Epsilon will use three solid motors and an optional “Compact Liquid Propulsion System” (CLPS) fourth stage.  The first stage will be a modified SRB-A motor, weighing 74.4 tonnes and similar to the 230 tonne thrust monolithic boosters used by JAXA’s H-2A and H-2B launch vehicles.

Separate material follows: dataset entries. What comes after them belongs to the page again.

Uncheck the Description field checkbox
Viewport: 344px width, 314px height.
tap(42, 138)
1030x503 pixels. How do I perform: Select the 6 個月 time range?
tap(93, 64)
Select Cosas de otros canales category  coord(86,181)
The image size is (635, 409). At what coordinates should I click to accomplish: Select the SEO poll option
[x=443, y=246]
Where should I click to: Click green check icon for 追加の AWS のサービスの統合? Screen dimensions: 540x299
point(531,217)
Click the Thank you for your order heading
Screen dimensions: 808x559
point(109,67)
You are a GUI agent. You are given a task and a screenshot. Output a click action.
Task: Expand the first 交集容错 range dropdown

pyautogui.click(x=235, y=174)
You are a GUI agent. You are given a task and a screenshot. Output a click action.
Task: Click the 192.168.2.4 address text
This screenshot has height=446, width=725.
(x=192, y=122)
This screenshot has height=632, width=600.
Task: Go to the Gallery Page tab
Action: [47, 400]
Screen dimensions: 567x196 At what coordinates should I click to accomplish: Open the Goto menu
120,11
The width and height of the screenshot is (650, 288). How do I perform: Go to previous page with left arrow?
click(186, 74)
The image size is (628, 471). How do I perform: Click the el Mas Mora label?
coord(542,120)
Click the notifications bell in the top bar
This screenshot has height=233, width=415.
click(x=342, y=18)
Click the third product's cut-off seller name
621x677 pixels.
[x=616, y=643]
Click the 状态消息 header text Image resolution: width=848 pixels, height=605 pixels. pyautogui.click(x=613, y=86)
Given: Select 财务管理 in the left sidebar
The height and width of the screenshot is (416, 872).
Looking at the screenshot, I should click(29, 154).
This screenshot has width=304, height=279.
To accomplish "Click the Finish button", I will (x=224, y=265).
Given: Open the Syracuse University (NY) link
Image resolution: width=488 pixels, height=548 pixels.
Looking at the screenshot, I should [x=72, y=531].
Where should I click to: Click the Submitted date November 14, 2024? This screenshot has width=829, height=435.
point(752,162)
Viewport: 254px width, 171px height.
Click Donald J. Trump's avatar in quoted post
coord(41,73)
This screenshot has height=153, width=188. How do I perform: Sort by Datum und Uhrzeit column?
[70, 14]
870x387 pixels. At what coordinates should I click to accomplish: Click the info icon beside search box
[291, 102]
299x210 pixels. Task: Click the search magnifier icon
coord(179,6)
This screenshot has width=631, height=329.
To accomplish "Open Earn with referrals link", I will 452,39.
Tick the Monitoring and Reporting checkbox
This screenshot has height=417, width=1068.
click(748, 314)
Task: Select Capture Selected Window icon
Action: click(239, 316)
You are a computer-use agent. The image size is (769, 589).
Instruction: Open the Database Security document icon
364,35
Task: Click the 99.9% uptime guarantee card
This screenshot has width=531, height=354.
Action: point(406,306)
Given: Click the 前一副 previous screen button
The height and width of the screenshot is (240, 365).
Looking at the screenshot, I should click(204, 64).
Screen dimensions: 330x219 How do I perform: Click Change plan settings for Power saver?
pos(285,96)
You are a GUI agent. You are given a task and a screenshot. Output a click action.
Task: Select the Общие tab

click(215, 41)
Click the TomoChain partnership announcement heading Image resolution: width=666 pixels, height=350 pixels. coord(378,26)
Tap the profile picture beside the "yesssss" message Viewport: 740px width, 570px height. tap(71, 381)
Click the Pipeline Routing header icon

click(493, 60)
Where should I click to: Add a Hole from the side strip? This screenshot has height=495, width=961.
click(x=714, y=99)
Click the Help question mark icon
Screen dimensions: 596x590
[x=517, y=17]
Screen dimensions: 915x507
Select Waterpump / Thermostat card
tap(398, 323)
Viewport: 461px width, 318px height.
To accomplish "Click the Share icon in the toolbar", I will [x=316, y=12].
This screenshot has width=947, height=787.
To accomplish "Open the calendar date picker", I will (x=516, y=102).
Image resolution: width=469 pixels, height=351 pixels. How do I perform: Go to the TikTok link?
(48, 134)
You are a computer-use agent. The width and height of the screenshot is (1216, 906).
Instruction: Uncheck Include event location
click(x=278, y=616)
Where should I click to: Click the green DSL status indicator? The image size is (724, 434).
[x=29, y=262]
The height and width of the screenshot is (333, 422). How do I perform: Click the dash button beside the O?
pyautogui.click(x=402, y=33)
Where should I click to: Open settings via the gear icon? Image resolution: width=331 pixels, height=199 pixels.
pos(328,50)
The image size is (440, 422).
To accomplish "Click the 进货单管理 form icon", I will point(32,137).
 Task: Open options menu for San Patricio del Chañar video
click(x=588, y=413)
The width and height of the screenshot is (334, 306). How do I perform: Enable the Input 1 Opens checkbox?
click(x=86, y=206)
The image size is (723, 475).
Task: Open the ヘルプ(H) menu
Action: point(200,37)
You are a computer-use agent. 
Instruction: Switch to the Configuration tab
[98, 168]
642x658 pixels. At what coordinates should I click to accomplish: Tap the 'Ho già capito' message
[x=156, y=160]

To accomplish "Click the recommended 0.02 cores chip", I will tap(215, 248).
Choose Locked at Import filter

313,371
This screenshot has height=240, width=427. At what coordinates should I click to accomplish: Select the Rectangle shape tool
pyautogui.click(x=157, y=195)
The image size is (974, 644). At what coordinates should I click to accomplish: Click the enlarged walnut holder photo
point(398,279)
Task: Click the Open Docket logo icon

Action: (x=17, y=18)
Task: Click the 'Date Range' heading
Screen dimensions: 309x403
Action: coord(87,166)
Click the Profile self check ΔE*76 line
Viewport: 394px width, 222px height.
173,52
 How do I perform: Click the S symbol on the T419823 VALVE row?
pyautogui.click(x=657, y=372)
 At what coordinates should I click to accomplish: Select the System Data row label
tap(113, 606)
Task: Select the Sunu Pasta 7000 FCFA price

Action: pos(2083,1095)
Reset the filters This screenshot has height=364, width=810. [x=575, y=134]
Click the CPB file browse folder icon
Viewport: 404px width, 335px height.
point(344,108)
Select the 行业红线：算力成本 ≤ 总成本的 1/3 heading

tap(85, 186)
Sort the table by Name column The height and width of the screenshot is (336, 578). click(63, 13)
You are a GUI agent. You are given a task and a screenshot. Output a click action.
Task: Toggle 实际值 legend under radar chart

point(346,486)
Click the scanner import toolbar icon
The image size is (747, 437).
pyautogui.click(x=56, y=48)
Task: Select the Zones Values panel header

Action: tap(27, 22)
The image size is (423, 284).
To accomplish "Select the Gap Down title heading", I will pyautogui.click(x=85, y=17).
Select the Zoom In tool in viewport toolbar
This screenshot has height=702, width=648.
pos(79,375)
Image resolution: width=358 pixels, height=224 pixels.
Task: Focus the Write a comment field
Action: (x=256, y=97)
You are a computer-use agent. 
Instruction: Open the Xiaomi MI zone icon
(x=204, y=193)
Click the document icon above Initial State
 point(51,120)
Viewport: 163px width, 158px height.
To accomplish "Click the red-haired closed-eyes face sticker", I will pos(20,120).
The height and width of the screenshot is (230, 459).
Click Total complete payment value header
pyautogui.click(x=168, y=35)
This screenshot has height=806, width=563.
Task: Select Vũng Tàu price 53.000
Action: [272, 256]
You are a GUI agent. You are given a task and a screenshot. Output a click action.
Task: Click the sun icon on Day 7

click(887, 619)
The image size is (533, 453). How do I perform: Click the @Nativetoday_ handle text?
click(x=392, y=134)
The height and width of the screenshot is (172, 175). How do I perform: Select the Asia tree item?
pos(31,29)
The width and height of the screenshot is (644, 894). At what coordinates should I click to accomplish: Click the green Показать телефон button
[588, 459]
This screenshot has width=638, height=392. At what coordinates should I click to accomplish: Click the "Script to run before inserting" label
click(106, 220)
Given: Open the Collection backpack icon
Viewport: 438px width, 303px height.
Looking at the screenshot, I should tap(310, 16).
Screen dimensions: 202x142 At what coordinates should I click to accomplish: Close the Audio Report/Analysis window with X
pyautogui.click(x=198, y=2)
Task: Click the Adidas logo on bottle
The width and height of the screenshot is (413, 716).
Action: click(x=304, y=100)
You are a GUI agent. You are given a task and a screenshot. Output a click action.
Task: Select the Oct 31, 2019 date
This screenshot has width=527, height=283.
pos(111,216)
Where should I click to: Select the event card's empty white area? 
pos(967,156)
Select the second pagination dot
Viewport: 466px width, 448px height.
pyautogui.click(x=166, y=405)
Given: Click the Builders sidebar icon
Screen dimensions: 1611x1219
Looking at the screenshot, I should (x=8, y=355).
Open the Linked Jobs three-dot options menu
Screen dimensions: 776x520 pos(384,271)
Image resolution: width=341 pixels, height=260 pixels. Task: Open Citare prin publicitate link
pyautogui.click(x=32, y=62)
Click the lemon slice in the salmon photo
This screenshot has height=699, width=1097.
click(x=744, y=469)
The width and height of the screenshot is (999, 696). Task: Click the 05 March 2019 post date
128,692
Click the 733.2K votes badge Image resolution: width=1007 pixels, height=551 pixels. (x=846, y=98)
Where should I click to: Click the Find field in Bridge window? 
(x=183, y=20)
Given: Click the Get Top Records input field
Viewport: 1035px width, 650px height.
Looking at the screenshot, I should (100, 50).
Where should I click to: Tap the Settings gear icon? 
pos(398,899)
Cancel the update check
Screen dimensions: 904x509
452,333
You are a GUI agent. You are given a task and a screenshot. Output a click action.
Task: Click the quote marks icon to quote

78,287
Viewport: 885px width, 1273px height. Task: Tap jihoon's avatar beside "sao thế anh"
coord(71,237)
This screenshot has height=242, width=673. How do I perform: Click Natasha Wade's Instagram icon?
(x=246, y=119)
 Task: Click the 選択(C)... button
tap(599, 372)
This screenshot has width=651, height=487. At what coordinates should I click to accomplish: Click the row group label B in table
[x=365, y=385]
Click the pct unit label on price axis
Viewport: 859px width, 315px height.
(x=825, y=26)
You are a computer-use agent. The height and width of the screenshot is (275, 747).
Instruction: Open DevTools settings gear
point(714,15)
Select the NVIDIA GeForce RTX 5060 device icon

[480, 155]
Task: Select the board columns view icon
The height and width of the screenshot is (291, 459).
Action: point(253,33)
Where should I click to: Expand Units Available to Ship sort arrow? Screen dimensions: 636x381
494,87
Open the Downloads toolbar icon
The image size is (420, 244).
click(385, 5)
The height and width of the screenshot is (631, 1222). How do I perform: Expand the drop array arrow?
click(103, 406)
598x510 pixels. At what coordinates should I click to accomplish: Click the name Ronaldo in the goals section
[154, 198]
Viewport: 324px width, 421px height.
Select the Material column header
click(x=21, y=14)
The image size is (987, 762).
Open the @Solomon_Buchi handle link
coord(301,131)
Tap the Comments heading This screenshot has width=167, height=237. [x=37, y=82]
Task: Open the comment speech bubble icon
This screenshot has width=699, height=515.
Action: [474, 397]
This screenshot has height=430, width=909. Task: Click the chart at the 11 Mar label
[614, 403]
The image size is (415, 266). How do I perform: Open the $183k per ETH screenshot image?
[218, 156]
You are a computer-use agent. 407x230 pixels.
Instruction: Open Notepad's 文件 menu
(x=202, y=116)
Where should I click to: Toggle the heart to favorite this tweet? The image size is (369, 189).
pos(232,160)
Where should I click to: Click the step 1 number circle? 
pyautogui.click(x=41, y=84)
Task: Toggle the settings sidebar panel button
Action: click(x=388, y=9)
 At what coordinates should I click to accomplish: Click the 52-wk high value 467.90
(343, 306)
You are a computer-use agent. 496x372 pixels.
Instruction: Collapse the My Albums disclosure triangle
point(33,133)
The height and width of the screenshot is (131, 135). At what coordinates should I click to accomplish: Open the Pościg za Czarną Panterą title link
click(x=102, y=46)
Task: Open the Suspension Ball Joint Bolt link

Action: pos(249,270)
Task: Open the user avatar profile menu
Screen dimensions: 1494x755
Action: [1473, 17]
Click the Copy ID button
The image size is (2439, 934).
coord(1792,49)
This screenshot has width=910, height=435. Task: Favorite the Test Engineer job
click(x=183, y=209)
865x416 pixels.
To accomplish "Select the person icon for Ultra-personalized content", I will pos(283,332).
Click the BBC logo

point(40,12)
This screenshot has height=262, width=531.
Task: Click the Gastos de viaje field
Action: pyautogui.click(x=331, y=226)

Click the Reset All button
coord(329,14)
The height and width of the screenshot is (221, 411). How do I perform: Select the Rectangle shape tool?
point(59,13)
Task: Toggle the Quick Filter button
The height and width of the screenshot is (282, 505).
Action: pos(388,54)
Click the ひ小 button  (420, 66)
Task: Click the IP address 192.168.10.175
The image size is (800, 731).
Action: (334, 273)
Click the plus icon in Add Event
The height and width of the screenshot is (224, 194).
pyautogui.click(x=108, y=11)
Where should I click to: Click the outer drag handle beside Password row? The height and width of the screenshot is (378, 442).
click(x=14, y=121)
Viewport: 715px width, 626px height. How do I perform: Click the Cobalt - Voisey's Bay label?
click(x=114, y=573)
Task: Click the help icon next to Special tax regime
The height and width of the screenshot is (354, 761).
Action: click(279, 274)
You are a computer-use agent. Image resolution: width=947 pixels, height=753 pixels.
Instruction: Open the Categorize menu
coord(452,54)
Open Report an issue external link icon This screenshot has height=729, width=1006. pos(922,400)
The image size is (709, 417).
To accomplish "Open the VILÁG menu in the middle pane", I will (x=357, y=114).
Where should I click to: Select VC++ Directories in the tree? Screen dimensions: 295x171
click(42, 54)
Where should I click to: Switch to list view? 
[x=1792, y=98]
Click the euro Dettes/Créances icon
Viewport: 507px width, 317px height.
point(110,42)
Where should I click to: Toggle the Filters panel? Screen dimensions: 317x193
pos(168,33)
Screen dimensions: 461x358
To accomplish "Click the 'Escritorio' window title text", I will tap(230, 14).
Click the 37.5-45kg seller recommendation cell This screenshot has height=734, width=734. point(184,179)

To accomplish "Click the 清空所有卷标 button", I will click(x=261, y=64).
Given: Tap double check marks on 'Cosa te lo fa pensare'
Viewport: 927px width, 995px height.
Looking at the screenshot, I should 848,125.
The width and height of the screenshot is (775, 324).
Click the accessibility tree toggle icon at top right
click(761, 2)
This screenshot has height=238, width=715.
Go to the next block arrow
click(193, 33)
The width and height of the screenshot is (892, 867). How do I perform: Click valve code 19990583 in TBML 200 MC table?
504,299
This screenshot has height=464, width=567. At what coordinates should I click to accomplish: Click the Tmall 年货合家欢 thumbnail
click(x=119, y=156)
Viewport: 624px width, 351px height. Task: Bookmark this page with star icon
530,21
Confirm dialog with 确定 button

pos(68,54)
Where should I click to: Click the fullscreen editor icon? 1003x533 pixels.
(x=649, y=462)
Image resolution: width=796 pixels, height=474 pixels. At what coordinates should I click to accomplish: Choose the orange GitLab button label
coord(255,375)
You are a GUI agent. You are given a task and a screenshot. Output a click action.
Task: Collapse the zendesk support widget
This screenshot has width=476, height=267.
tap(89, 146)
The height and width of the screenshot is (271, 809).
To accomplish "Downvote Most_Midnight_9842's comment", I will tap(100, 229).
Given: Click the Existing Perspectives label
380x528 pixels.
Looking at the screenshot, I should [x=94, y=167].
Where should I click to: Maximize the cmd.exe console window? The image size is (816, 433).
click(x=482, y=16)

  The second stage will be an 11.6 tonne M-34c motor, a modified version of the M-5 rocket’s third stage that uses an extendible nozzle.  A small KM-V-2b solid motor, derived from the M-5 fourth stage motor and weighing 3 tonnes will serve as the third stage.   The three motors will burn for 120, 104.7 and 91.1 seconds, respectfully.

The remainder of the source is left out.